→ **WORK ORDER**
Would you restate each entry word for word, omitting the pictures?

**** SUPPLIED DATA ****

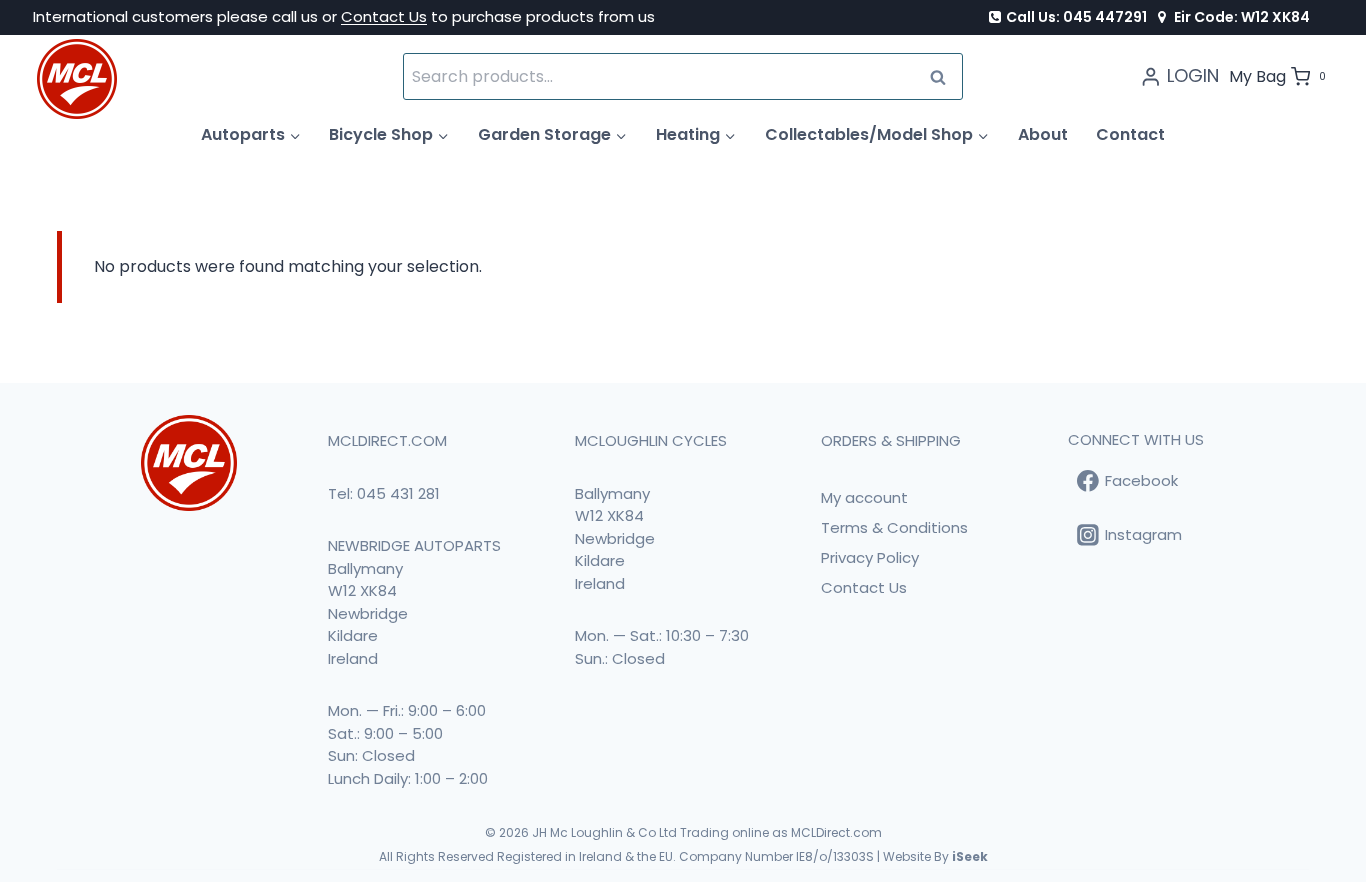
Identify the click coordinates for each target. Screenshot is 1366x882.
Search (944, 76)
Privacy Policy (870, 557)
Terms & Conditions (894, 527)
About (1043, 134)
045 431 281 (398, 493)
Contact (1130, 134)
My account (864, 497)
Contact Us (384, 16)
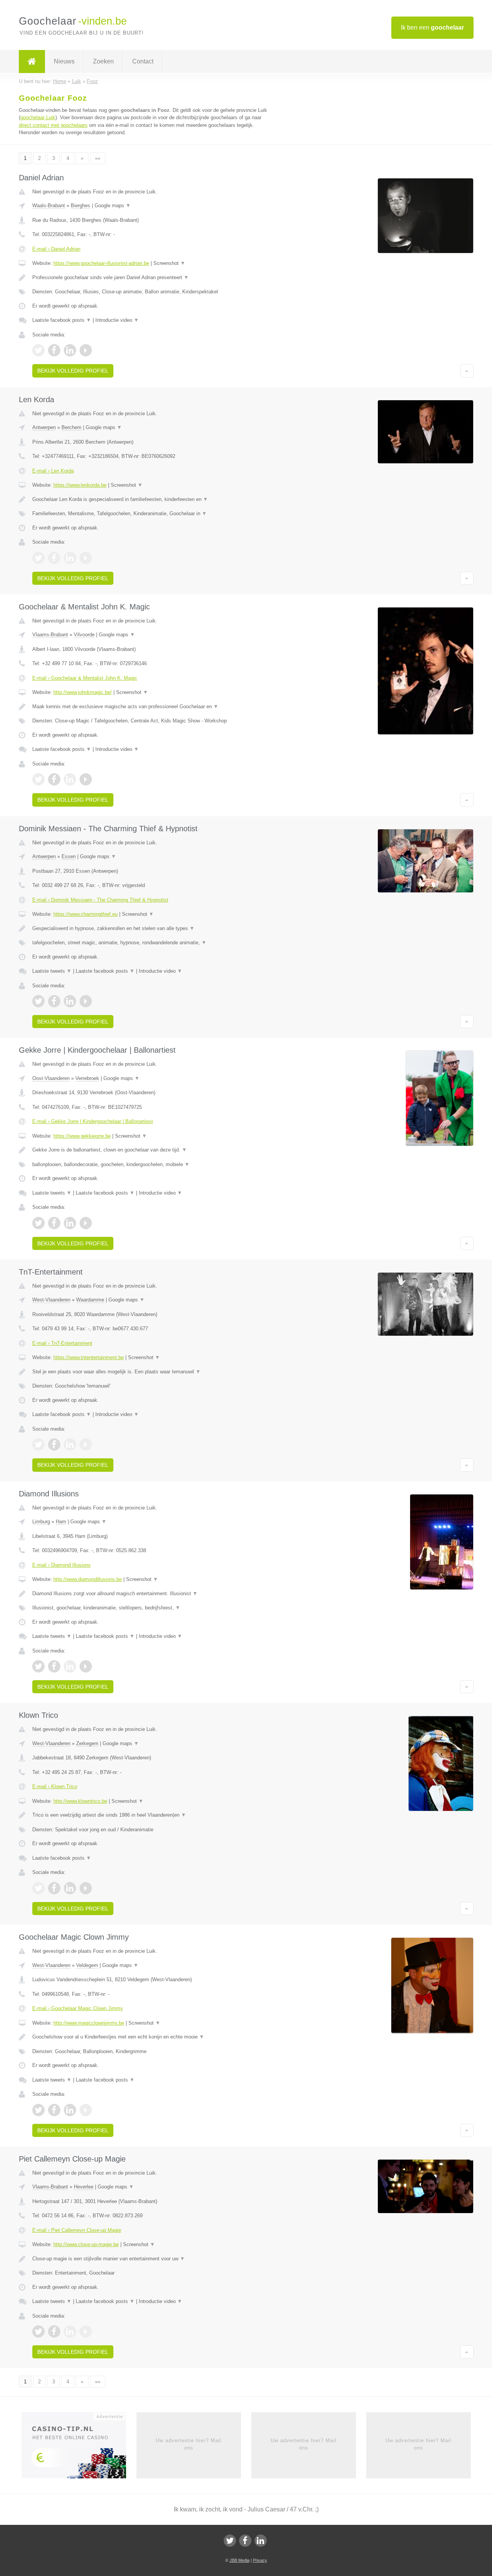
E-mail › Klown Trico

****

→ **RESULT OF THE TASK**
Identify the click coordinates for each target. Screenshot is 1366x882.
Search (944, 76)
Privacy Policy (870, 557)
Terms & Conditions (894, 527)
About (1043, 134)
045 431 281 (398, 493)
Contact (1130, 134)
My account (864, 497)
Contact Us (384, 16)
E-mail › Klown Trico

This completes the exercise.